Thoughts on Money, Investing and Life

Guest Post – Inflate Your Savings

(Once again, I have the opportunity to share a well-written guest post here on the Amateur Financier.  This week, we’re looking at a lesson that everyone needs to know, but many people have trouble getting: how to save.  It’s not the sexiest of financial topics; you won’t compete with the talk of hot stocks or daring options investments at the next cocktail party, but you will have a better personal finance life if you get your saving habits down pat.)

Making the most of your savings is a combination of good habits and established savings accounts. In these tough economic times you may not think you have the resources to put back as much money as you would like, but now is the time to do exactly that.

Perhaps you don’t have your grandfather’s natural financial savvy. That’s okay. Solid habits can be developed in as little as a month if you’re consistent.

First of all, evaluate your current savings plan. If you don’t already have one, click here to research your options.

You probably already have a basic savings account with your bank or credit union. It may not have an adequate balance, but that’s okay. You can start to build it now that you’re getting serious about saving.
Make sure that your savings account offers a competitive interest rate. Do this by researching local banks and credit unions to find out what rates they offer. You want the best rate so you make free money, no matter how little that free money may be.

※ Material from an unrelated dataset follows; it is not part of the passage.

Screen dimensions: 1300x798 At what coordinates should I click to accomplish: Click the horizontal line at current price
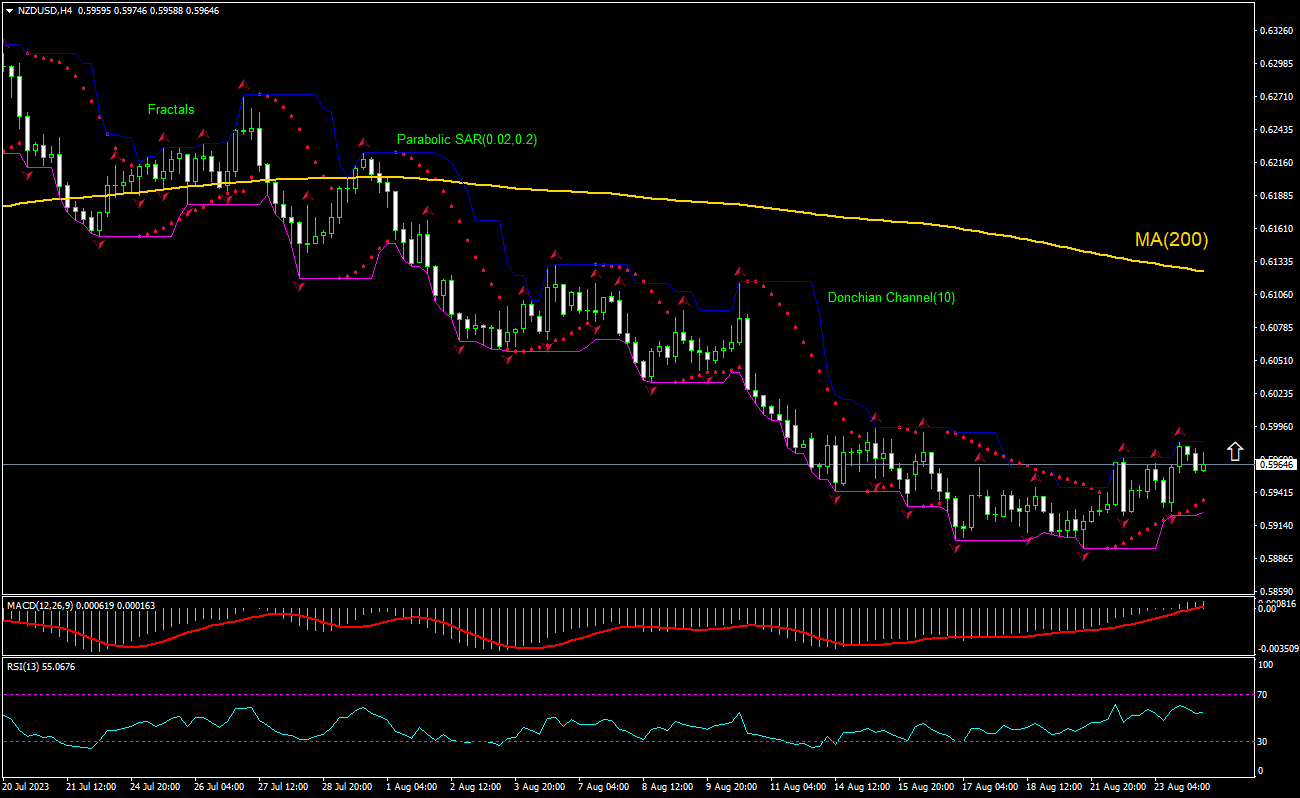600,464

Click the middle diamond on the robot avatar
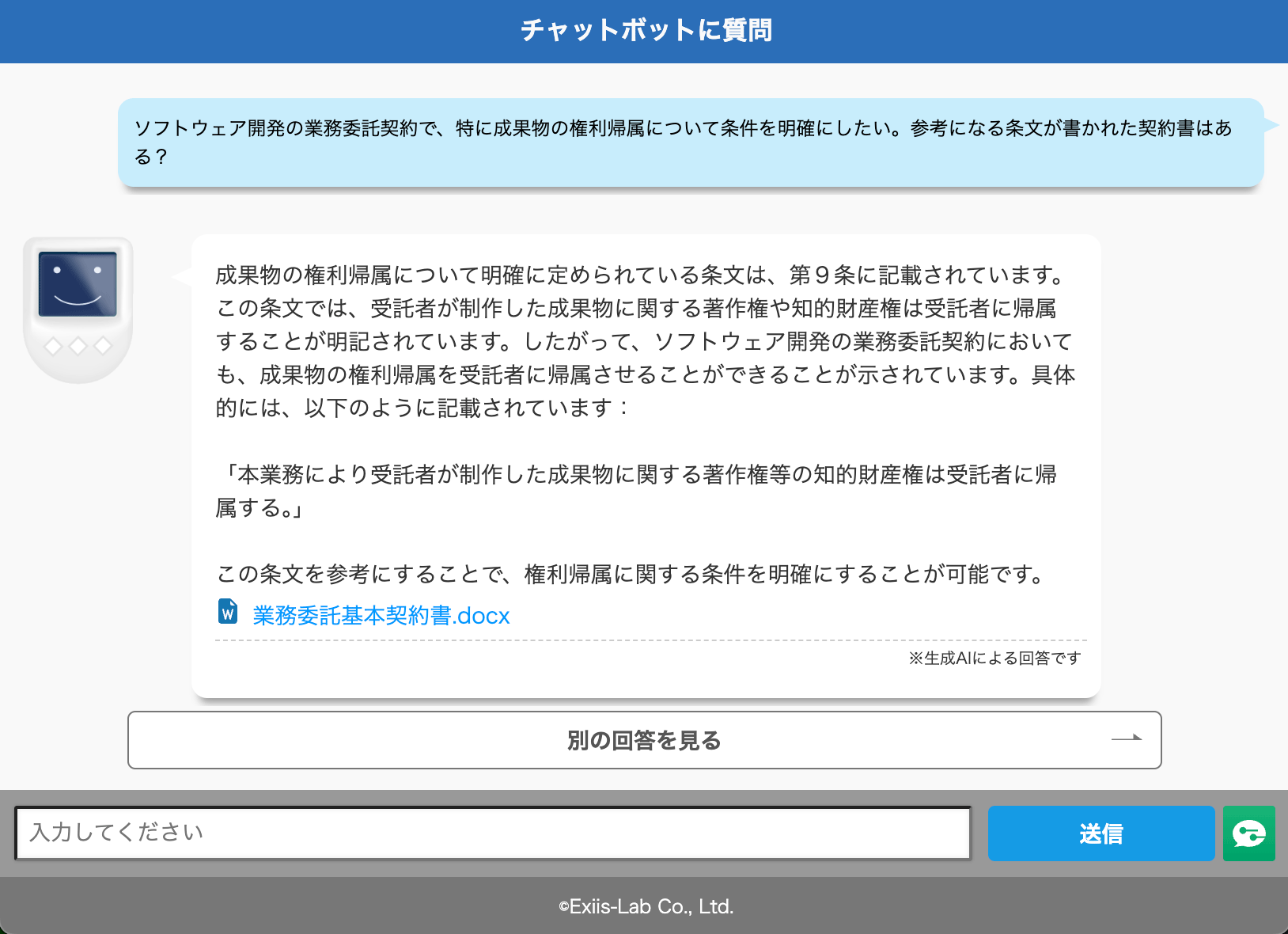point(78,346)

Look into high interest savings accounts. These accounts are set up so that, as your money is saved in the account, competitive interest grows. Online banks are great sources for this type of high interest savings plan.

A money market is another account you may want to consider. Money market accounts are offered by your bank and work much like regular savings, although you will be limited in how many withdrawals you can make a month.

A CD, or certificate of deposit, is another smart option and perfect for first-time investors. This is because the money you put into a CD is off-limits for the predetermined amount of time. You basically have to put it in and forget it.

Once the CD matures, you’re free to withdraw the money or invest it in a new CD. It’s simple moneymaking.

Keep more money in your pocket (or account) by avoiding late and unnecessary fees. If your bank charges you for every transaction at the ATM, forego the ATM altogether.

Set up your bills to be automatically deducted from your bank account each month. Let’s be honest. It’s not easy to keep all those due dates straight. Setting up automatic payments saves you money in potential late fees.

Avoid banks that charge you for things you should be enjoying for free, like debit cards or checking accounts. You may be able to avoid certain fees by having your paycheck set up to automatically deposit in your account each month.

You’ve heard the saying that time is money and that’s certainly true in investing. The longer you allow your money to grow in an account, the more money it will make. This means leaving savings and retirement accounts alone for quite a while, so don’t be tempted to withdraw money if you have a long-term savings goal in mind.

Those that want to get aggressive with investments, such as take advantage of stocks and foreign investments need to spread their money around to cut down on risks. This is called diversifying your portfolio.

No matter the savings or investment plan you choose, evaluate your savings at least once a year to determine the next course of action. You can decide if it’s time to switch to a different savings account, put more money in each month, or up the ante a little for some more aggressive investments.